If you’re trying to win a 10K or a marathon, then you should worry about intensity. I am not trying to win a 10K, so if you are, good for you, but otherwise don’t worry about your intensity.
So, in summary –
[slide titled – Summary – with the following bulleted list – Regular physical activity; Healthy eating; Weight reduction as appropriate; Take your medicines as recommended by a doctor you trust; Metabolism is life!]

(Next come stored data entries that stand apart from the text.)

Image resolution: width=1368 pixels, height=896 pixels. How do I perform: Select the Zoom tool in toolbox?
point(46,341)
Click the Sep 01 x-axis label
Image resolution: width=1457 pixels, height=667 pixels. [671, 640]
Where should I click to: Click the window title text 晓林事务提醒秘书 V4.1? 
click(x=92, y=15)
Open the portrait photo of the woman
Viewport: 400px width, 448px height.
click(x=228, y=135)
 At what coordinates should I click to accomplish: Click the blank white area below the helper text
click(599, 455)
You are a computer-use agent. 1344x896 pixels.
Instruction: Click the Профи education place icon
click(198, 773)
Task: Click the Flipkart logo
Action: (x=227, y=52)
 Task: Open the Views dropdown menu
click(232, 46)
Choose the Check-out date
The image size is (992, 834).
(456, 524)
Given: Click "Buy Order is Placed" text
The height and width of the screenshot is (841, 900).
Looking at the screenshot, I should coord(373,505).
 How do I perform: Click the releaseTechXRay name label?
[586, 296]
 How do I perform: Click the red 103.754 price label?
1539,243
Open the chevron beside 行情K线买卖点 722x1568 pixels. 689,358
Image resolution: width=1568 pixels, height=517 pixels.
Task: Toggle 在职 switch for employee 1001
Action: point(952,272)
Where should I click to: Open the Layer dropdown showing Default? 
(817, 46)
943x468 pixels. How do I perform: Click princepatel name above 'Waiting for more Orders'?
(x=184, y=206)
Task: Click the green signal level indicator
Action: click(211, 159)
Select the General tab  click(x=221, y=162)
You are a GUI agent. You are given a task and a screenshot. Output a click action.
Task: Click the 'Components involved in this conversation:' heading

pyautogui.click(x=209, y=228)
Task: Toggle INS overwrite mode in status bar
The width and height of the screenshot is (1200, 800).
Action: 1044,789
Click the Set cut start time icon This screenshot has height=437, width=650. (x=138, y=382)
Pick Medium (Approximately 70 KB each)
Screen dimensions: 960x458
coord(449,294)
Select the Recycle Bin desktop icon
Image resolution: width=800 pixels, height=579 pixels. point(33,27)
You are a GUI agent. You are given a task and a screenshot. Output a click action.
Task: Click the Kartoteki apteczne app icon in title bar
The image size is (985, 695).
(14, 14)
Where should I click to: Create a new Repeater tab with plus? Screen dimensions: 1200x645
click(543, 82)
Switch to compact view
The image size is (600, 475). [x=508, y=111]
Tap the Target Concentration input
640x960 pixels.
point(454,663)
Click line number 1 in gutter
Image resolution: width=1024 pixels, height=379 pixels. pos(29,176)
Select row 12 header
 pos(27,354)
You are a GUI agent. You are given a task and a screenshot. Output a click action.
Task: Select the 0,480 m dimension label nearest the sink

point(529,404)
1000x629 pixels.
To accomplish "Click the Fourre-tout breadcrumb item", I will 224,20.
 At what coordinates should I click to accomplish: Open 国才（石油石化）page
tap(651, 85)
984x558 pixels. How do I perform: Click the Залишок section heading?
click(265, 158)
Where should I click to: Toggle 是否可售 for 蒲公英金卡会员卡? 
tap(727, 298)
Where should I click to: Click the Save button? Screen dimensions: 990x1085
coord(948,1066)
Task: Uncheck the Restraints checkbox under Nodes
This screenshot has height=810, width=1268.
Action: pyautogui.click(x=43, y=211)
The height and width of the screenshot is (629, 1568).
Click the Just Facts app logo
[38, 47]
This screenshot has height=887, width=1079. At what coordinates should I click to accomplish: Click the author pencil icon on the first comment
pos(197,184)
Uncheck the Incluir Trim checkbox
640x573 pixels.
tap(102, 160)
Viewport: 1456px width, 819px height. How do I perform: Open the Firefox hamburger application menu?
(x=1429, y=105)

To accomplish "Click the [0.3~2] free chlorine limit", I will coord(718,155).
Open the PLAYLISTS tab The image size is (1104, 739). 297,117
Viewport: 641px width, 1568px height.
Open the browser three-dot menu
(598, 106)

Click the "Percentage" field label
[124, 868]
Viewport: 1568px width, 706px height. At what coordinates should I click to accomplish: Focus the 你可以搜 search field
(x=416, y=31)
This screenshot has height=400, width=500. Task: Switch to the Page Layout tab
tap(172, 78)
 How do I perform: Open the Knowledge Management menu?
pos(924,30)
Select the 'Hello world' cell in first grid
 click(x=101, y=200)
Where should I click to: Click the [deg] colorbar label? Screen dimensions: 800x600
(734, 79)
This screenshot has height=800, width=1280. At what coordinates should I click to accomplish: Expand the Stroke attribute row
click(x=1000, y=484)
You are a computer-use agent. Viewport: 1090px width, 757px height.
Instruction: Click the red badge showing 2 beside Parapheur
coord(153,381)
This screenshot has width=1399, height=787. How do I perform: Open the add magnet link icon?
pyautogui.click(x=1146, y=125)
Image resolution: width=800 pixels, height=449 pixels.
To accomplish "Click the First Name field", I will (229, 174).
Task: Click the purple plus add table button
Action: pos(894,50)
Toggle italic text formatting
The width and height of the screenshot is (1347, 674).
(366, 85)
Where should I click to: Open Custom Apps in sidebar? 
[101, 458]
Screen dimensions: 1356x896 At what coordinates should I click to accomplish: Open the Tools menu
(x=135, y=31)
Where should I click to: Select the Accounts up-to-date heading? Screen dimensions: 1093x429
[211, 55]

– I talked about some of the chemistry of heart disease and stroke and diabetes. And the best ways to do this are through good nutrition, healthy eating, variety. Variety is the spice of life. Take care of yourself. And regular physical activity. And if you need medicine, and a lot of us do, take your medicine, you know. These medicines are fantastic, and they are safe, so please take your medicine if your doctor recommends it to you. And remember, metabolism is life. Our bodies are –
[Patrick McBride, on-camera]
– chemicals and they’re – theyre really important. They all interact, so take care of your bodies. Thank you very much for your attention.